What gets talked about less is what happens after that initial excitement fades. Because it always fades. Markets mature. Customers get choosier. The easy money dries up. And then things start to get messy.

That messy period in the middle, between the growth phase and whatever stability comes after, is the shakeout.


What It Looks Like on the Ground

Here’s the honest version of what a shakeout feels like from inside an industry.

Prices start falling because everyone is fighting for the same customers. A company that was doing fine six months ago suddenly can’t hit its numbers. Layoffs start. Then a competitor announces they’re shutting down or being acquired. Then another one. Board meetings get tense. Investors who were enthusiastic go quiet.

It’s not a slow, gentle decline. Shakeouts tend to move fast once they start, and they don’t give much warning.

The businesses that end up on the wrong side of this are not always badly run. Some of them made reasonable decisions throughout. They just didn’t have deep enough pockets, or their cost structure was slightly too high, or they were in a segment of the market that turned out to be more vulnerable than it looked.


Why Perfectly Good Companies Still Fail

This is the part people find hardest to accept.

During a growth phase, the market grows fast enough to carry even mediocre businesses. Revenue is rising, new customers are coming in constantly, and the general momentum hides a lot of operational weaknesses. A company with poor unit economics can look healthy when volumes are exploding.

When growth slows, that cover disappears. The same company now has to survive on its actual fundamentals. And a lot of them discover, too late, that the fundamentals were never as strong as the growth numbers suggested.

It’s a bit like a harbour at low tide. While the water is high, everything floats. When it goes out, you find out fast what was actually resting on rocks the whole time.


The Industries That Went Through This

You can trace this pattern across almost every major industry if you look back far enough.

American aviation in the 1980s after deregulation. Retail in the 2000s when online shopping started eating into foot traffic. Banking after the 2008 crisis forced consolidation across the sector. More recently, the wave of fintech startups that launched between 2015 and 2020, many of which are now either gone or absorbed into larger institutions.

In each case, the pattern was similar. A period of intense competition, falling margins across the board, weaker players exiting, and then a smaller group of survivors left standing in a calmer, more consolidated market.

The taxi industry is probably the most dramatic recent example. Ride-sharing came in, disrupted everything, attracted enormous investment and dozens of competing platforms globally, and then went through its own brutal shakeout. Most of those platforms no longer exist independently.


What Investors Often Get Wrong Here

The shakeout stage catches a lot of investors off guard for one reason: sector-wide price drops make everything look cheap at the same time.

When an industry is going through a shakeout, nearly all the stocks in that sector fall, including the ones belonging to companies that are actually well-positioned to survive. So investors see prices dropping and think they’re getting a bargain, without asking the harder question: is this company one of the ones that comes out the other side, or is it one of the ones that doesn’t make it?
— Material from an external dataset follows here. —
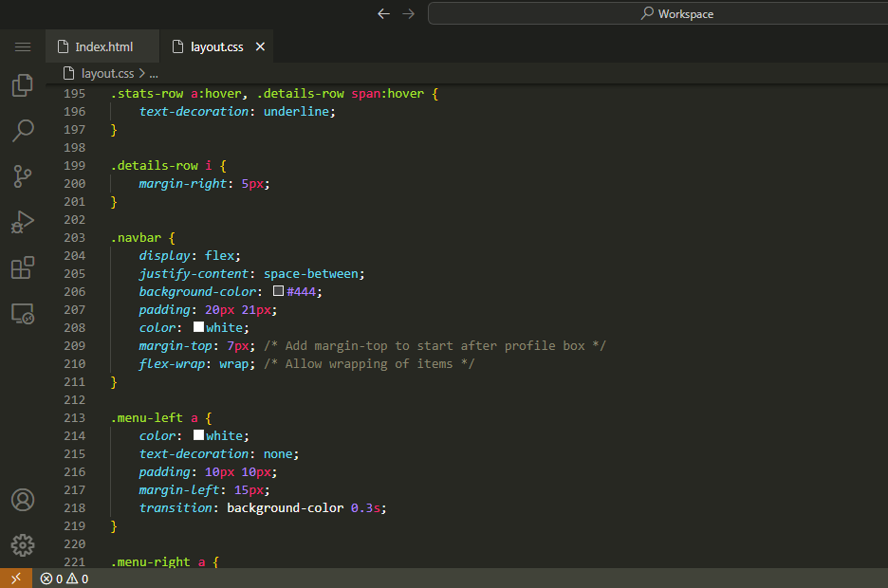Expand the layout.css breadcrumb
Screen dimensions: 888x588
[x=107, y=73]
Getting that distinction right matters enormously. Buying into a survivor during a shakeout, when its price is depressed along with everyone else in the sector, can be a very good investment. Buying into the ones that eventually disappear is a completely different outcome.
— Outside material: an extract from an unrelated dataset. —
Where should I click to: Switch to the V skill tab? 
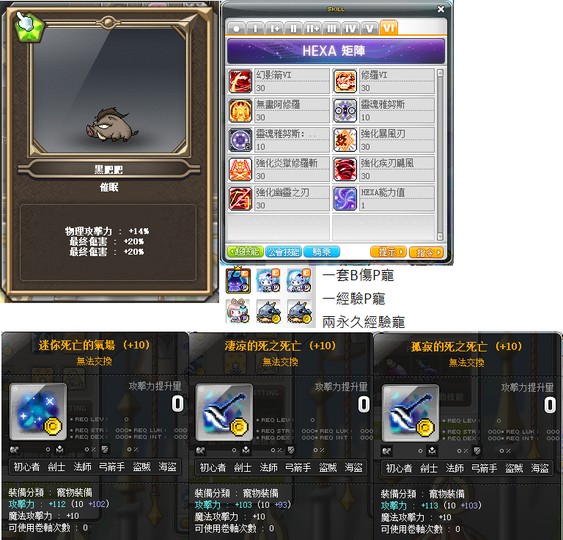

The research required to tell the difference isn’t always easy. You’re looking at balance sheet strength, cost per unit relative to competitors, customer retention, and management quality under pressure. None of that is visible from the share price alone.


The Exam Angle

If you’re studying this for a finance qualification, the question you’re most likely to face isn’t just “describe the shakeout stage.” It’s usually something more applied, something about identifying which characteristics help a company survive, or what signals indicate an industry is entering this phase.

The survival factors worth remembering are pretty consistent across industries: lower operating costs than competitors, customers who actually stick around when cheaper options appear, and enough cash on hand to absorb a period of weak earnings without going under. Companies that have all three tend to make it. Companies missing two or more of them usually don’t.


To Wrap Up

The shakeout is the part of the business cycle that tests whether a company was genuinely strong or just fortunate enough to be growing during a time when growth covered everything up.

It’s uncomfortable to watch, and even more uncomfortable to be caught in, whether you’re running one of those businesses or holding shares in it. But it’s also a natural and arguably necessary part of how industries mature. What’s left after a proper shakeout is usually a more honest market, one where the businesses still standing have actually earned their place.

Understanding that process, and being able to spot it early, is one of the more practically useful things you can take out of studying business cycles.